# Problem to work on
Using the listing below, output only the lines from the one that contains "The image size" through the one that contains "Instruction: Click the 平台 / CRM高级功能 header", inclusive, exactly as given and without images.

# Extracted information
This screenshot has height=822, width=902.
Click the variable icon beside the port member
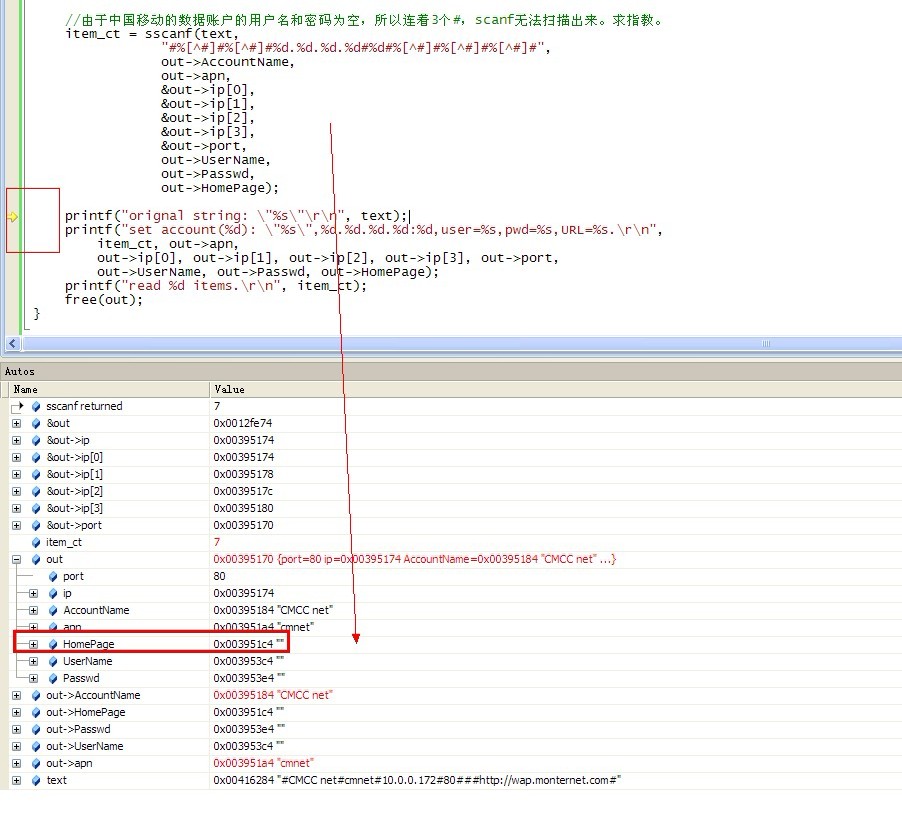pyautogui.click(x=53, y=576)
--
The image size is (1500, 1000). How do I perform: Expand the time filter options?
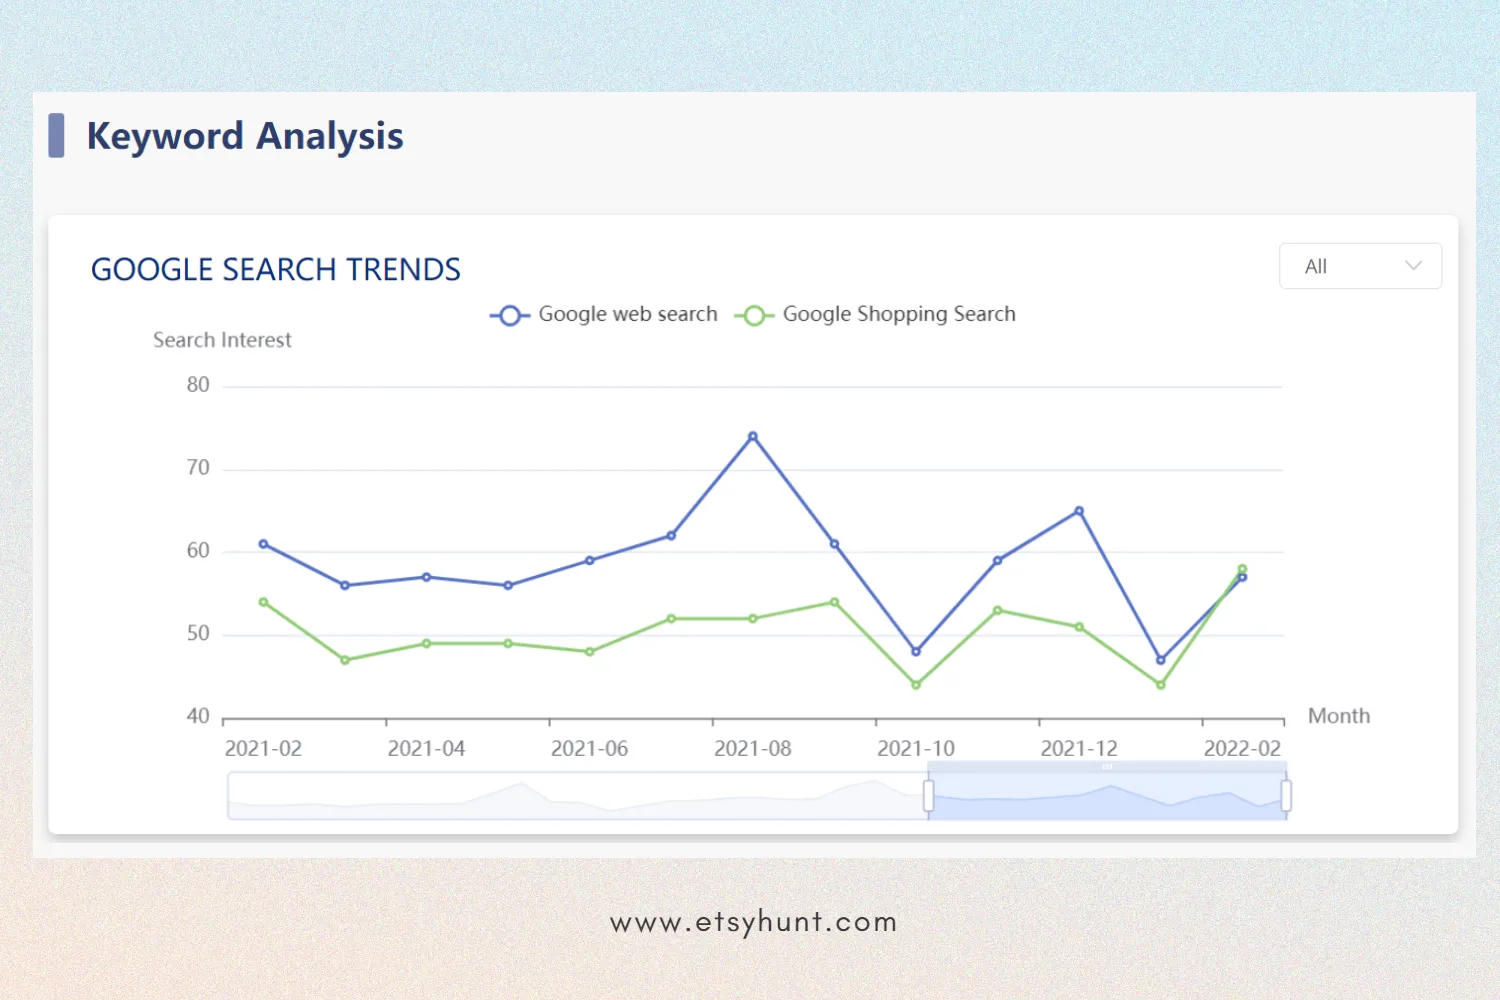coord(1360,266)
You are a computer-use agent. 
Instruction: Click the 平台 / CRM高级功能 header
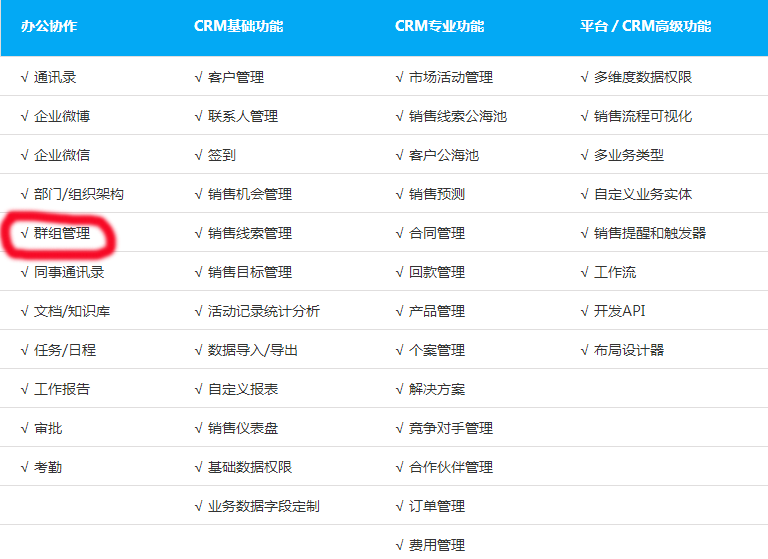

# Answer section
The image size is (1500, 1000). How do I perform: Expand the time filter options?
coord(1360,266)
You are a computer-use agent. 
Instruction: Click the 平台 / CRM高级功能 header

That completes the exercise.